And so on Sunday, as soon as it was clear that voters in France had rejected the far-right National Rally party in the final round of parliamentary elections, President JOE BIDEN and his allies were eager to draw parallels between his dire political situation and the French results.

“France rejected extremism,” Biden said on MSNBC’s “Morning Joe” on Monday. “Democrats will reject it here as well.”

Hours later on a private call with top donors, the president again pointed to the French election in arguing that his own campaign remains viable. “One of the things that’s happening around the world is the extreme right, the extreme MAGA conservatives of France, the Le Pen party and others, they’re getting killed,” Biden said, according to a person familiar with the call. “They’re getting kicked because people are going, ‘Whoa, we’re not going there.’”

However tenuous the connection between the French and American elections, the president’s argument makes sense in this current context. Given that Biden and his campaign are still going to great lengths to try and mitigate a broader Democratic revolt against his candidacy, it’s no wonder that aides would point to literally anything suggesting that the president’s political position is stronger than many think.

“There were a lot of people eager to write an obituary for the Democratic Party and Joe Biden’s chances in November” after the European Union parliamentary elections last month, said DAVID McGONIGAL with National Security Action, a Biden-aligned PAC focused on foreign affairs. “But we’ve seen time and time again, those coalitions on the center and the left are stronger than people give them credit for, and that’s especially the case when they’re confronted with an alternative like Marine Le Pen or Donald Trump.
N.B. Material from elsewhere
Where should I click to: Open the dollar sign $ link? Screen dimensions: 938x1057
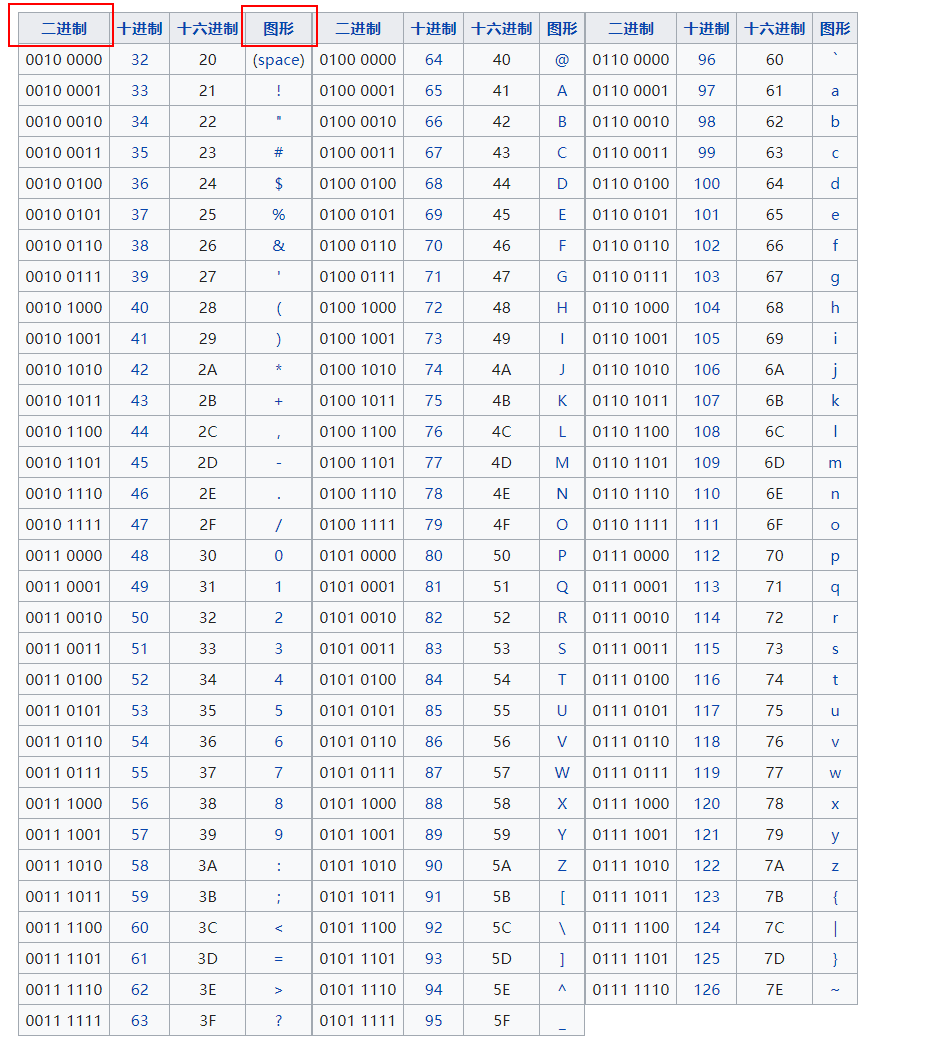(x=278, y=184)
People, when faced with these alternatives, will turn out and strategically vote.”

It’s definitely true that when push came to shove, the French electorate — after propelling MARINE LE PEN’s far-right party to first place finishes in June’s EU parliamentary election and again weeks later in the snap French parliamentary election French President EMMANUEL MACRON called in response — turned back the far right in its effort to lead the country’s government. The RN’s third-place finish came as a surprise, especially given polling showing it was ahead, and occurred largely because politicians on the left banded together in opposition.
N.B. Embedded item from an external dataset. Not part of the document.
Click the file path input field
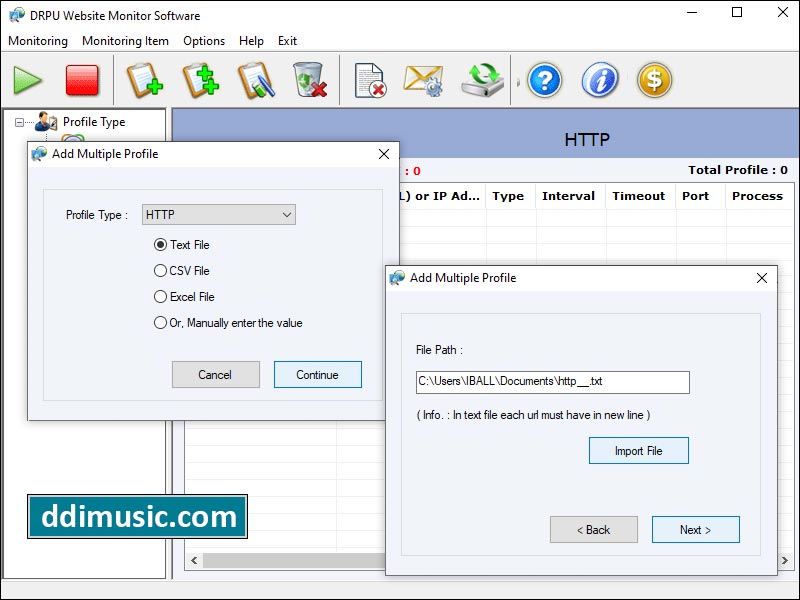The image size is (800, 600). click(551, 382)
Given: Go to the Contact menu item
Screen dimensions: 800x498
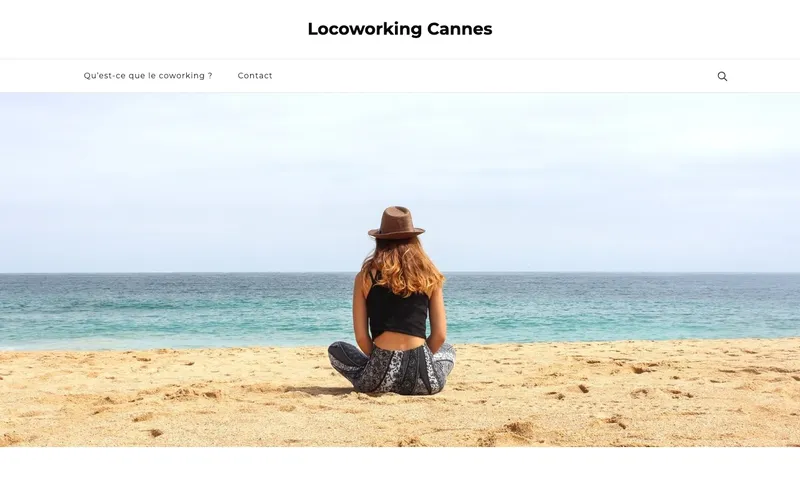Looking at the screenshot, I should (x=255, y=76).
But the left’s success was enabled, in large part, by an electoral system that requires a first- and second-round of voting back-to-back.

“The systems are too different to make a direct comparison,” said RACHEL RIZZO, a nonresident senior fellow at the Atlantic Council’s Europe Center. “The French system allows for a protest vote and then an actual policy vote, something the U.S. system doesn’t. So, a French voter ostensibly has two chances. U.S. voters only have one.”

Essentially, France offers voters the opportunity for a do-over that the U.S. system does not.

“I don’t think the results in France are necessarily cause for optimism for Biden specifically,” Rizzo said. “But, they might be cause for optimism in terms of voters’ appetites to actually welcome in far-right governments.”

This isn’t the first time Biden aides have claimed a correlation between Biden and Macron and their respective politics. In 2022 when Macron won reelection, then-White House chief of staff RON KLAIN posted what he called “an interesting observation” on what was still known as Twitter: “President Macron appears to have secured a double-digit victory over Le Pen, at a time when his approval rating is 36%. Hmmm….” Klain tweeted.

At that moment — Democrats would retain control of the Senate and lose the House by a smaller-than-expected margin later that year — Biden’s approval rating was down to 40 percent. It sits at 36 percent currently following his dismal debate performance 11 days ago.

Biden may end up proving Klain and the other “hoptimists” right. But at the moment, the U.S. election is centered on the matter of his age amid growing doubts that he can do the job for another four years — a dynamic that was not a factor in France.

Beyond that, Macron’s own weakness, which spurred him to blow up his own fragile centrist coalition, now leaves him facing the prospect of assembling a new governing coalition that could wind up being weaker and even more divided.

While some Biden political aides held up the French results as a positive, analysts were far more circumspect. A weaker unity government in Paris, the Eurasia Group’s IAN BREMMER wrote on Monday in his weekly email to clients, “will impact the next European Commission’s ambitions to boost defense and security cooperation, improve European competitiveness, and pursue enlargement — particularly with a view toward anchoring Ukraine in the bloc.”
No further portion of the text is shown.